Key workstreams addressed during the meeting to further the GTMC 2024-2025 workplan included research and evidence, policy perspectives, clinical data networks and ICD-11, knowledge exchange on Biodiversity and Indigenous Knowledges, as well as digital health and its applications on Traditional Medicine.
Participants were briefed on the ongoing development of the third edition of the WHO Traditional Medicine Strategy (2025-2034), as well as on the status of a series of WHO-commissioned research projects to map available scientific evidence on Traditional, Complementary, and Integrative Medicine (TCIM), related research methods, as well as a global policy landscape analysis. The status of ongoing work on TCIM workforce, digital health, and artificial intelligence, was presented.
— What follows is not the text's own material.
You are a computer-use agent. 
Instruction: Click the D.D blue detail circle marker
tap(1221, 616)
The development of an evidence-based global TCIM repository was discussed as a cross-cutting deliverable during the meeting, with the aim of establishing a global public health good that could assist health care practitioners, policy makers, students, and the general public, on providing balanced and quality information on the role and contributions of TCIM to Universal Health Coverage and Primary Health Care in addressing populations’ health needs. The proposed repository has been inspired on the work that the Americas Region has done in developing a Virtual Health Library on TCIM, articulated by PAHO’s Latin American and Caribbean Center on Health Sciences Information (BIREME), and made possible through the collaborative work of the TCIM Americas Network.
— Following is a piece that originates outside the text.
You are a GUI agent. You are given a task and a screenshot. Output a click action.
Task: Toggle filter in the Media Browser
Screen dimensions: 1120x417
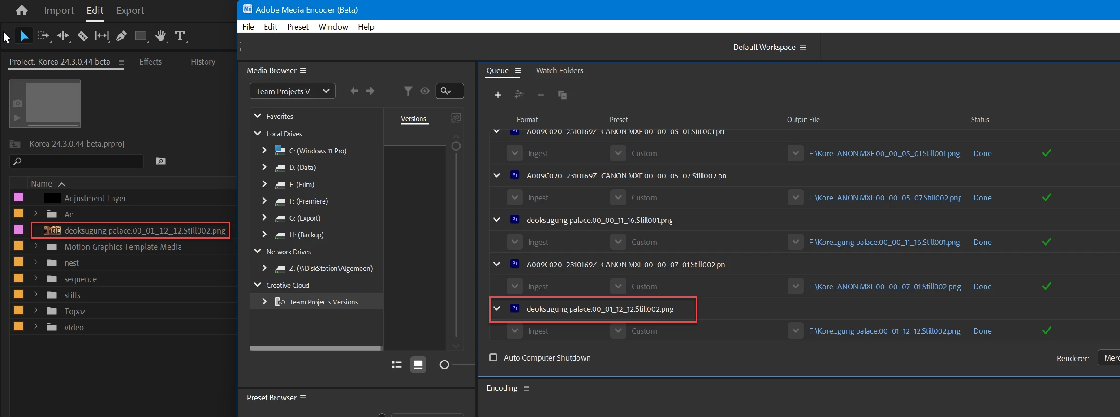pyautogui.click(x=408, y=91)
Best practices on TCIM research and clinical data networks from the Americas Region were presented. The US Veterans Health Administration’s Office of Patient Centered Care & Cultural Transformation Executive Director, Dr. Benjamin Kligler, presented the main characteristics, data infrastructure, and clinical outcomes of their Whole Health model. Kathryn Hansen, Medical Director, Osher Center for Integrative Medicine, Vanderbilt University Medical Center, presented the BraveNet experience, a Practice Based Research Network on TCIM articulated by a group of Academic Consortium for Integrative Medicine & Health member institutions. Professor Nicole Redvers, Research Chair and Director of Indigenous Planetary Health at Western University presented remarks on the importance of protecting Indigenous Peoples and their knowledge for achieving planetary health, sustainability, and leveraging Traditional Indigenous Medicines. Prof. Nadine Ijaz, Director of the TCIM Lab at Carleton University presented the status of a TCIM Research Methods mapping project commissioned by the WHO.
The event was followed by a WHO internal coordination meeting in the GTMC office in Jamnagar, India, where Dr. Jonás Gonseth-García, Advisor on Quality in Health Systems and Services and Regional TCIM Focal Point; João Paulo Souza, BIREME Director, and Veronica Abdala, BIREME´s manager for Information Services would discuss the next steps on the regional engagement of this global agenda.